Kube-burner-ocp Bug: SriovNetwork Deletion In Rds-core

by Admin 55 views
Kube-burner-ocp Bug: SriovNetwork Deletion in rds-core

Hey everyone,

We've encountered a rather puzzling issue with the kube-burner-ocp tool when running the rds-core workload. It seems there's a discrepancy in the logs, where the tool reports the deletion of SriovNetworks between job steps, even when these networks are not actually being removed. Let's dive into the details to understand what's happening and how to address it.

Bug Description

Output of kube-burner-ocp version

Version: 1.8.0
Git Commit: fa9dd1b5a854e69af94463f4caaf97c64b656506
Build Date: 2025-10-28T14:33:17Z
Go Version: go1.23.12
OS/Arch: linux amd64

Describe the bug

The core issue lies in the rds-core workload.
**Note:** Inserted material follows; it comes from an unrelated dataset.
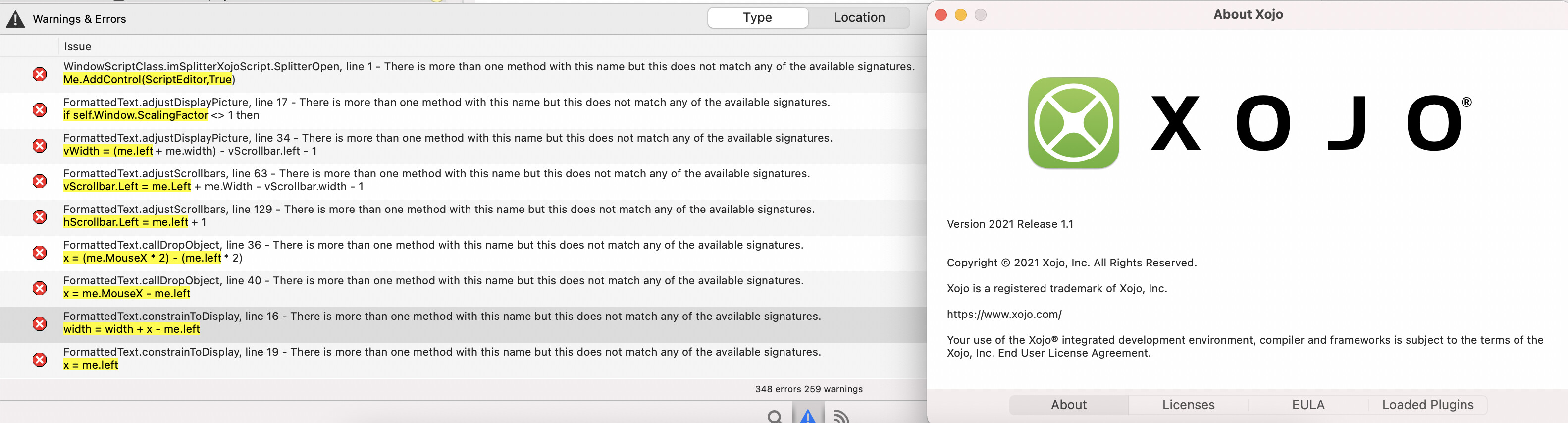Select the About tab
Screen dimensions: 1568x423
tap(1068, 405)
The kube-burner-ocp tool spits out a log message indicating that SriovNetworks are being deleted between the initial job (where they are created) and subsequent steps that depend on these networks. This is quite problematic because the second step expects the network to be present. If the network is actually deleted, then that's a big problem. If the network is not actually deleted but the tool incorrectly reports it, that's still an issue because it causes confusion and distrust in the tool's output.

To further clarify, this issue arises specifically when running the rds-core workload in kube-burner-ocp. The tool is designed to automate and benchmark Kubernetes/OCP deployments, and rds-core is one of the workload configurations it supports. The SriovNetworks are custom resources that define the network configuration for SR-IOV (Single Root I/O Virtualization) enabled network interfaces. These interfaces provide high-performance networking capabilities, often used in Telco or other high-throughput environments. So, when the tool incorrectly reports their deletion, it casts doubt on whether these critical network resources are actually available when needed.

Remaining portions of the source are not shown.